Ketika dizaman ini menyebar
dengan sangat cepat usaha-usaha haram. Banyak yang sudah tidak perduli lagi
tentang harta yang dimilikinya darimana didapatkan dan bagaimana
mendapatkannya. Realita yang sangat persis seperti dijelaskan Rasulullah
shalallahu ‘alaihi wa sallam dalam sabda beliau dalam shahih al-Bukhori dari
hadits Abu Hurairoh Radhiyallahu ‘Anhu yang berbunyi:
يَأْتِي
عَلَى النَّاسِ زَمَانٌ لاَ يُبَالِي الْمَرْءُ مَا أَخَذَ مِنْهُ؛ أَمِنَ
الحَلاَلِ أَمْ مِنَ الحَرَامِ؟!
Akan datang kepada manusia suatu zaman (ketika itu)
seorang tidak lagi perduli dengan apa yang dia dapatkan, apakah dari yang halal
atau haram?! HR.
al-Bukhâri 2059
Disamping itu ketidak tahuan
kaum muslimin terhadap harta haram dan usaha haram membuat keadaan semakin
parah.

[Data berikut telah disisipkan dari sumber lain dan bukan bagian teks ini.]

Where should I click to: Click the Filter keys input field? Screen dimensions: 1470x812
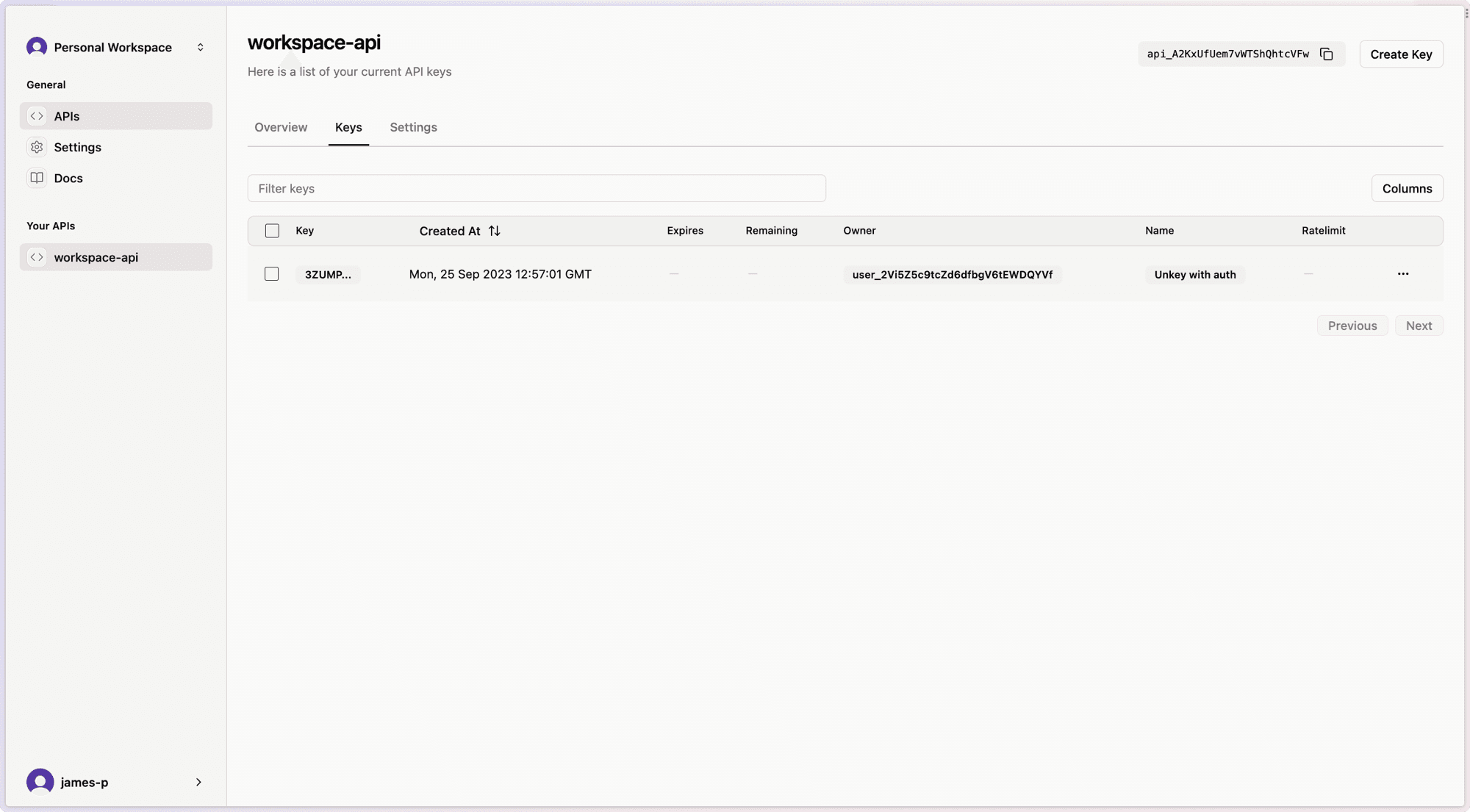(x=537, y=188)
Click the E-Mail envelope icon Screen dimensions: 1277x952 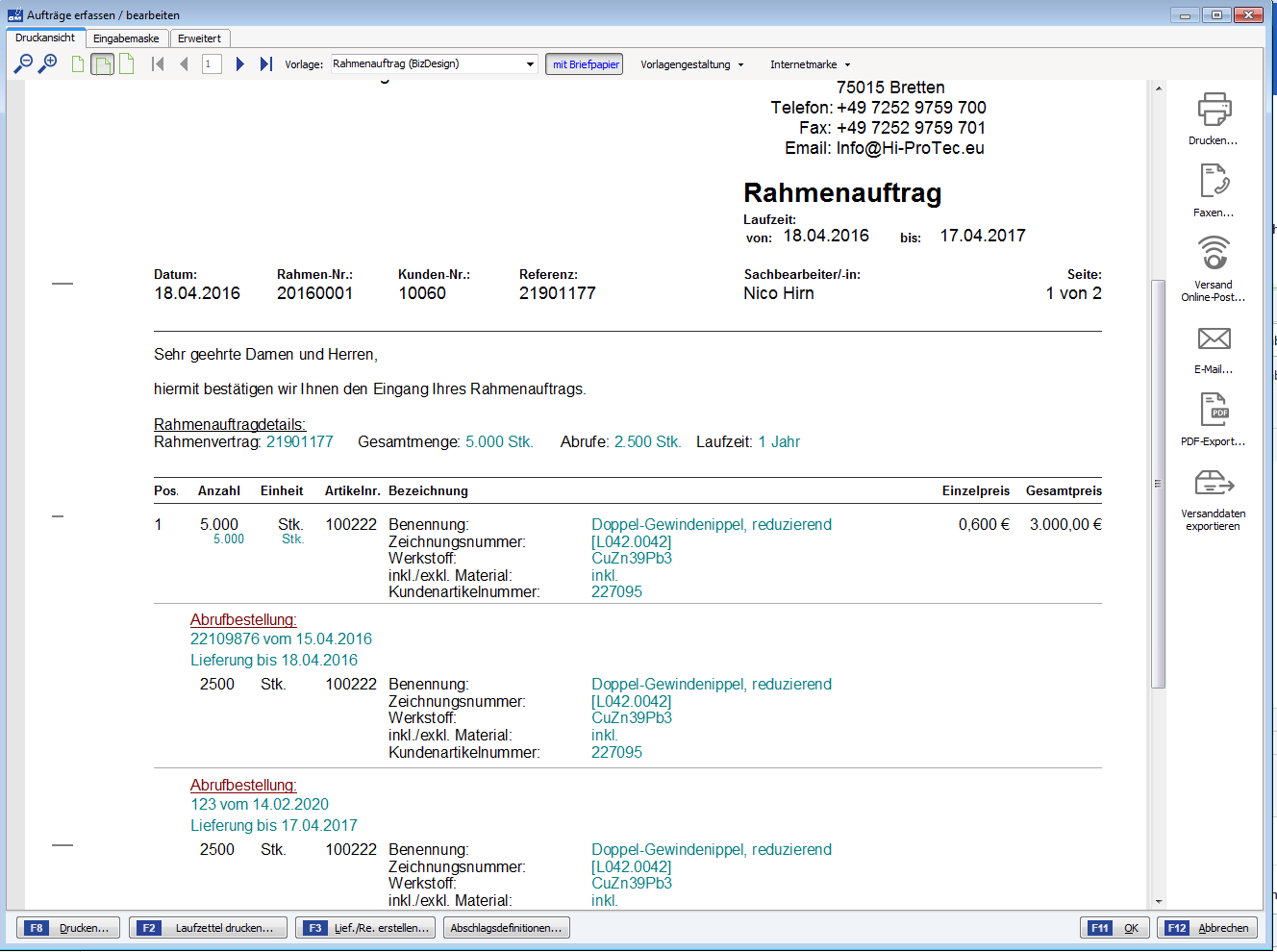(1214, 338)
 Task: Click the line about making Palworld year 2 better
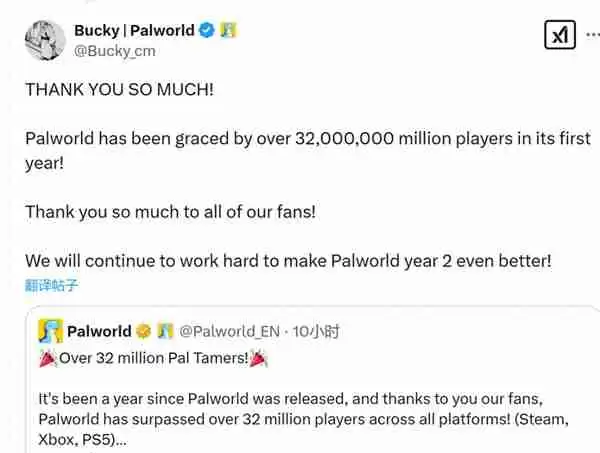pyautogui.click(x=288, y=261)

Pada saat demikian sangat diperlukan sekali penjelasan mengenai hakekat
usaha dan harta yang haram.
Nikmat Yang Harus Dikendalikan
Harta adalah salah satu
nikmat Allah Ta’ala yang dianugerahkan kepada hambaNya dalam kehidupan dunia
ini. Harta menjadi sarana seorang muslim menikmati manfaat dan perhiasan dunia.

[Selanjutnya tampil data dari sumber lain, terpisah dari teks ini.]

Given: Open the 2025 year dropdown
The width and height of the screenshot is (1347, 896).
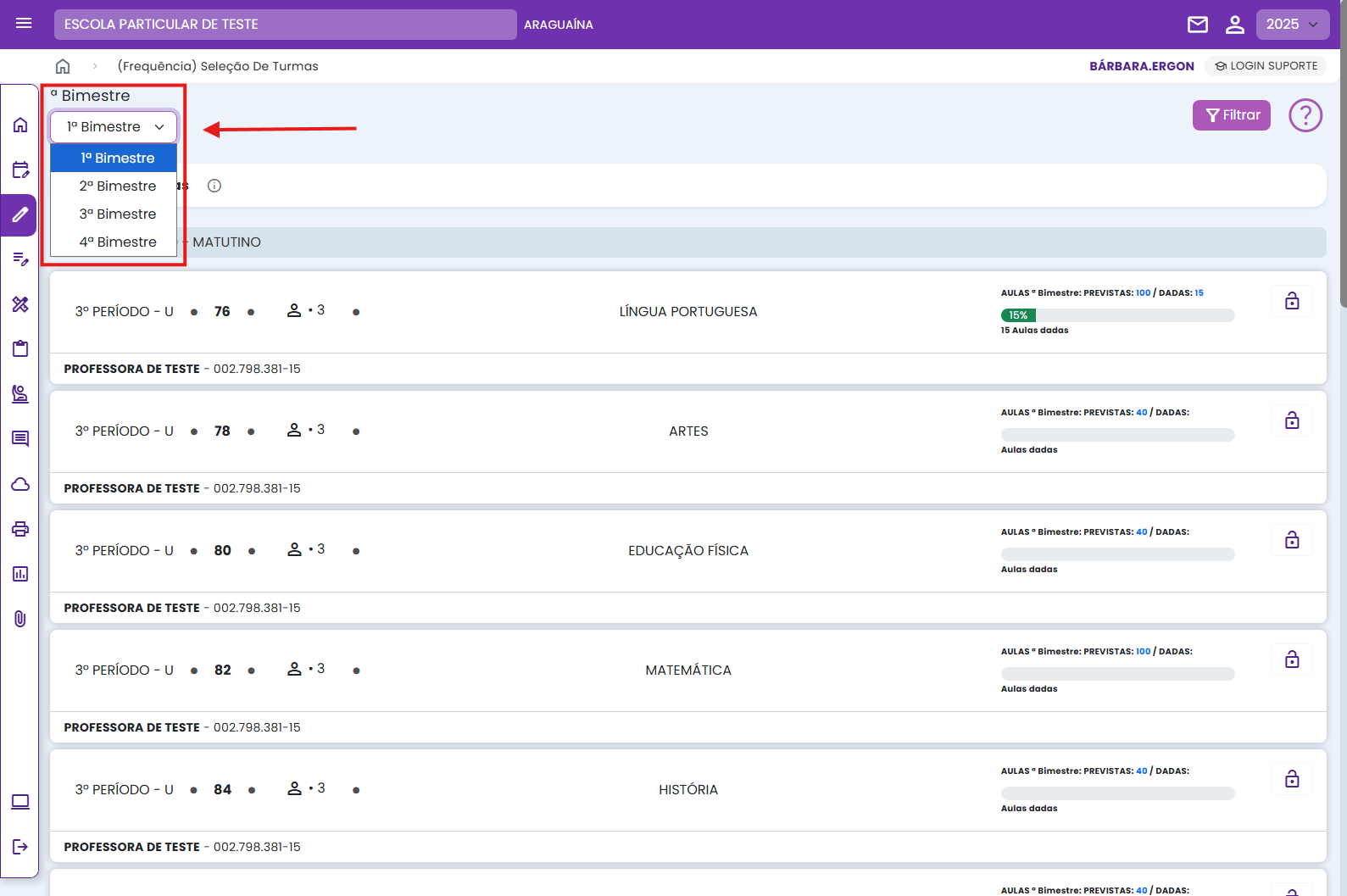Looking at the screenshot, I should point(1291,25).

Juga bisa menjadi sarana mencapai keridhaan Allah Ta’ala, sehingga Allah Ta’ala
berfirman:
Harta dan anak-anak adalah perhiasaan kehidupan dunia
tetapi amalan-amalan yang kekal lagi saleh adalah lebih baik pahalanya di sisi
Rabbmu serta lebih baik untuk menjadi harapan. (QS. Al-kahfi/18:46)

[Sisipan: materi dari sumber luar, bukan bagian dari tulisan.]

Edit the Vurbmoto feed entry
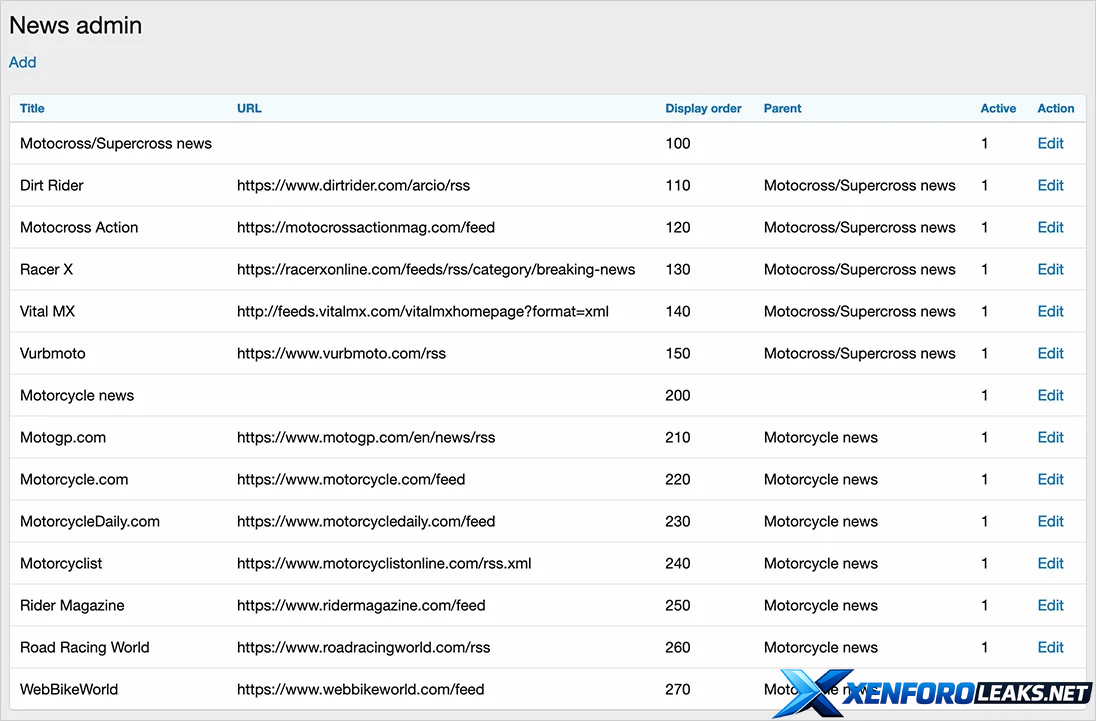Viewport: 1096px width, 721px height. (x=1050, y=353)
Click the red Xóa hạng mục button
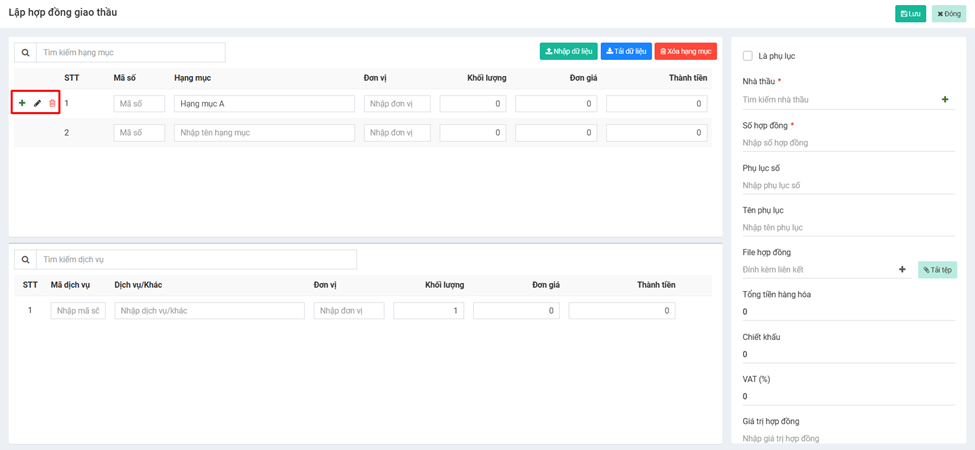Image resolution: width=975 pixels, height=450 pixels. 685,51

Oleh karena itu syariat tidak
melarang kaum muslimin memiliki harta, namun kebolehan ini harus disertai
dengan ketentuan dan pengaturan tidak digunakan sembarangan tanpa terkendali.
Syariat Islam memandang harta sebagai satu diantara lima darurat
(adh-Dharuriyat al-Khams) yang sangat dijaga dan diperhatikan penjagaannya.
Syariat memberikan hukuman keras pada siapa saja yang mengambil harta orang lain
dengan batil bahkan sampai pemotongan tangan dalam pencurian. Semua ini untuk
menjaga harta dan melindunginya dari ganguan dan perampasan.
Harta pada hakekatnya adalah
milik Allah Ta’ala dan manusia hanya memilikinya sebagai amanah dan titipan
Allah. Posisi manusia adalah orang yang diberi amanah dan hak menggunakannya
untuk kepentingannya mencapai kebahagian dunia dan akheratnya. Allah Ta’ala
titipkan harta padanya untuk melihat apa yang diperbuat dengan harta tersebut
dan dimana ia letakkan apakah dalam kehalalan atau dalam keharaman.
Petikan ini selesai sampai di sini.